*PROBLEM*: Copy out all of the records below word for word.

*RECORDS TO USE*:
────────────────────────────────────────
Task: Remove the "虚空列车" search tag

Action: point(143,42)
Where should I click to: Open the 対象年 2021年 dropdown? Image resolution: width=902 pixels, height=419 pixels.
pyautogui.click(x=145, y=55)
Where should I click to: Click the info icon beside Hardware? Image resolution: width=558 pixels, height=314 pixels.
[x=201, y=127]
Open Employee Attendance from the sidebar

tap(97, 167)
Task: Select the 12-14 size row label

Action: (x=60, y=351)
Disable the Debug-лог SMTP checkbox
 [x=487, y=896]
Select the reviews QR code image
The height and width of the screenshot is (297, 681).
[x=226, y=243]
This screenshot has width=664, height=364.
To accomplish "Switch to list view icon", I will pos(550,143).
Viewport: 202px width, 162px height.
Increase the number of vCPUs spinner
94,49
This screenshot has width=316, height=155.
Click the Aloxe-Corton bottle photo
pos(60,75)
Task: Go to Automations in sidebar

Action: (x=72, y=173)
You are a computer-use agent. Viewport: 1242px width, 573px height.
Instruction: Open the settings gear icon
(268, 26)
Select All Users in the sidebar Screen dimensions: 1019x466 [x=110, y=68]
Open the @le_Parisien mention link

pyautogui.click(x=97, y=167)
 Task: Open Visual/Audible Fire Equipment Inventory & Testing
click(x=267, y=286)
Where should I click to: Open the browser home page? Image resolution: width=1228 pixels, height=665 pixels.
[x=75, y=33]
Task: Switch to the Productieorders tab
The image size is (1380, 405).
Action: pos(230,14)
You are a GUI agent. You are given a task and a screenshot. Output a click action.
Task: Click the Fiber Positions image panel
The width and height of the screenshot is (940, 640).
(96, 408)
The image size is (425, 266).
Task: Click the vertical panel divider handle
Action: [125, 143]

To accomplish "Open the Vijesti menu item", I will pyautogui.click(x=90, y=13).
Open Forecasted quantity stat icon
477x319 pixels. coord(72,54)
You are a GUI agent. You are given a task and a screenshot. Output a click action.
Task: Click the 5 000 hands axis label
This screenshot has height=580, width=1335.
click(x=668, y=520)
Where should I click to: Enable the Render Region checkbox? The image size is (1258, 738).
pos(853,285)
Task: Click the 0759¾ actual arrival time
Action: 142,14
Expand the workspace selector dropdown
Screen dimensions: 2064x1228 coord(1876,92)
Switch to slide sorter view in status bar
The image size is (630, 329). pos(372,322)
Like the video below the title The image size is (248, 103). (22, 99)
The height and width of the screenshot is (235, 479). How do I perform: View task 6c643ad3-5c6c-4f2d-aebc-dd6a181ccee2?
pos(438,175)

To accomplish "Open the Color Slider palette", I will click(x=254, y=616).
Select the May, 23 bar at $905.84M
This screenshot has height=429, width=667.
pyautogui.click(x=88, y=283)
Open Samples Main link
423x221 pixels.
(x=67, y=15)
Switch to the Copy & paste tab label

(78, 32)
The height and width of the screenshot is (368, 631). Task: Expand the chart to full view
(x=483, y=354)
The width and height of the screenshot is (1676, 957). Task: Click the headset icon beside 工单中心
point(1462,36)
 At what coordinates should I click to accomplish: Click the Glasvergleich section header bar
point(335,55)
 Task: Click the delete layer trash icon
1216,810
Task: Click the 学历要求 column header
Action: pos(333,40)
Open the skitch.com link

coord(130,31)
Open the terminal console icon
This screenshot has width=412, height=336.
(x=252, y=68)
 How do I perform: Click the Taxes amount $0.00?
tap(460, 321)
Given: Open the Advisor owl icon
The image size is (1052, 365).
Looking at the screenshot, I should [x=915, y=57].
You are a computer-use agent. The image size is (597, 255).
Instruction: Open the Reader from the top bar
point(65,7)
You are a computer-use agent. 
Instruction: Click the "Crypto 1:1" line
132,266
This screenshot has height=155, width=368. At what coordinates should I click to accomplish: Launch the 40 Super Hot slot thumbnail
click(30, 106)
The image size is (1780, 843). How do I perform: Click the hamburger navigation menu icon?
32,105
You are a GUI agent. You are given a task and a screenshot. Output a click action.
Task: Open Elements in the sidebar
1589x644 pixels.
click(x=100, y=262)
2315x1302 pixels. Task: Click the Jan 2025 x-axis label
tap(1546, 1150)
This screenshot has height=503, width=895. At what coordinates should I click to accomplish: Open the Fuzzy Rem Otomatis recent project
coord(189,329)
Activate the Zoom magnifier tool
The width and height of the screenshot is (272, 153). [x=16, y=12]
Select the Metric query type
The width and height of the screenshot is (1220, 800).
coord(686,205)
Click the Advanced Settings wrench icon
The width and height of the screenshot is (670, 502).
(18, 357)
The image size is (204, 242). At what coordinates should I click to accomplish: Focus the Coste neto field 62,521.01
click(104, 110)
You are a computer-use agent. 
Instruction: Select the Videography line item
────────────────────────────────────────
*RESULT*:
Task: Remove the "虚空列车" search tag

Action: point(143,42)
Where should I click to: Open the 対象年 2021年 dropdown? Image resolution: width=902 pixels, height=419 pixels.
pyautogui.click(x=145, y=55)
Where should I click to: Click the info icon beside Hardware? Image resolution: width=558 pixels, height=314 pixels.
[x=201, y=127]
Open Employee Attendance from the sidebar

tap(97, 167)
Task: Select the 12-14 size row label

Action: (x=60, y=351)
Disable the Debug-лог SMTP checkbox
 [x=487, y=896]
Select the reviews QR code image
The height and width of the screenshot is (297, 681).
[x=226, y=243]
This screenshot has width=664, height=364.
To accomplish "Switch to list view icon", I will pos(550,143).
Viewport: 202px width, 162px height.
Increase the number of vCPUs spinner
94,49
This screenshot has width=316, height=155.
Click the Aloxe-Corton bottle photo
pos(60,75)
Task: Go to Automations in sidebar

Action: (x=72, y=173)
You are a computer-use agent. Viewport: 1242px width, 573px height.
Instruction: Open the settings gear icon
(268, 26)
Select All Users in the sidebar Screen dimensions: 1019x466 [x=110, y=68]
Open the @le_Parisien mention link

pyautogui.click(x=97, y=167)
 Task: Open Visual/Audible Fire Equipment Inventory & Testing
click(x=267, y=286)
Where should I click to: Open the browser home page? Image resolution: width=1228 pixels, height=665 pixels.
[x=75, y=33]
Task: Switch to the Productieorders tab
The image size is (1380, 405).
Action: pos(230,14)
You are a GUI agent. You are given a task and a screenshot. Output a click action.
Task: Click the Fiber Positions image panel
The width and height of the screenshot is (940, 640).
(96, 408)
The image size is (425, 266).
Task: Click the vertical panel divider handle
Action: [125, 143]

To accomplish "Open the Vijesti menu item", I will pyautogui.click(x=90, y=13).
Open Forecasted quantity stat icon
477x319 pixels. coord(72,54)
You are a GUI agent. You are given a task and a screenshot. Output a click action.
Task: Click the 5 000 hands axis label
This screenshot has height=580, width=1335.
click(x=668, y=520)
Where should I click to: Enable the Render Region checkbox? The image size is (1258, 738).
pos(853,285)
Task: Click the 0759¾ actual arrival time
Action: 142,14
Expand the workspace selector dropdown
Screen dimensions: 2064x1228 coord(1876,92)
Switch to slide sorter view in status bar
The image size is (630, 329). pos(372,322)
Like the video below the title The image size is (248, 103). (22, 99)
The height and width of the screenshot is (235, 479). How do I perform: View task 6c643ad3-5c6c-4f2d-aebc-dd6a181ccee2?
pos(438,175)

To accomplish "Open the Color Slider palette", I will click(x=254, y=616).
Select the May, 23 bar at $905.84M
This screenshot has height=429, width=667.
pyautogui.click(x=88, y=283)
Open Samples Main link
423x221 pixels.
(x=67, y=15)
Switch to the Copy & paste tab label

(78, 32)
The height and width of the screenshot is (368, 631). Task: Expand the chart to full view
(x=483, y=354)
The width and height of the screenshot is (1676, 957). Task: Click the headset icon beside 工单中心
point(1462,36)
 At what coordinates should I click to accomplish: Click the Glasvergleich section header bar
point(335,55)
 Task: Click the delete layer trash icon
1216,810
Task: Click the 学历要求 column header
Action: pos(333,40)
Open the skitch.com link

coord(130,31)
Open the terminal console icon
This screenshot has width=412, height=336.
(x=252, y=68)
 How do I perform: Click the Taxes amount $0.00?
tap(460, 321)
Given: Open the Advisor owl icon
The image size is (1052, 365).
Looking at the screenshot, I should [x=915, y=57].
You are a computer-use agent. The image size is (597, 255).
Instruction: Open the Reader from the top bar
point(65,7)
You are a computer-use agent. 
Instruction: Click the "Crypto 1:1" line
132,266
This screenshot has height=155, width=368. At what coordinates should I click to accomplish: Launch the 40 Super Hot slot thumbnail
click(30, 106)
The image size is (1780, 843). How do I perform: Click the hamburger navigation menu icon?
32,105
You are a GUI agent. You are given a task and a screenshot. Output a click action.
Task: Open Elements in the sidebar
1589x644 pixels.
click(x=100, y=262)
2315x1302 pixels. Task: Click the Jan 2025 x-axis label
tap(1546, 1150)
This screenshot has height=503, width=895. At what coordinates should I click to accomplish: Open the Fuzzy Rem Otomatis recent project
coord(189,329)
Activate the Zoom magnifier tool
The width and height of the screenshot is (272, 153). [x=16, y=12]
Select the Metric query type
The width and height of the screenshot is (1220, 800).
coord(686,205)
Click the Advanced Settings wrench icon
The width and height of the screenshot is (670, 502).
(18, 357)
The image size is (204, 242). At what coordinates should I click to accomplish: Focus the Coste neto field 62,521.01
click(104, 110)
You are a computer-use agent. 
Instruction: Select the Videography line item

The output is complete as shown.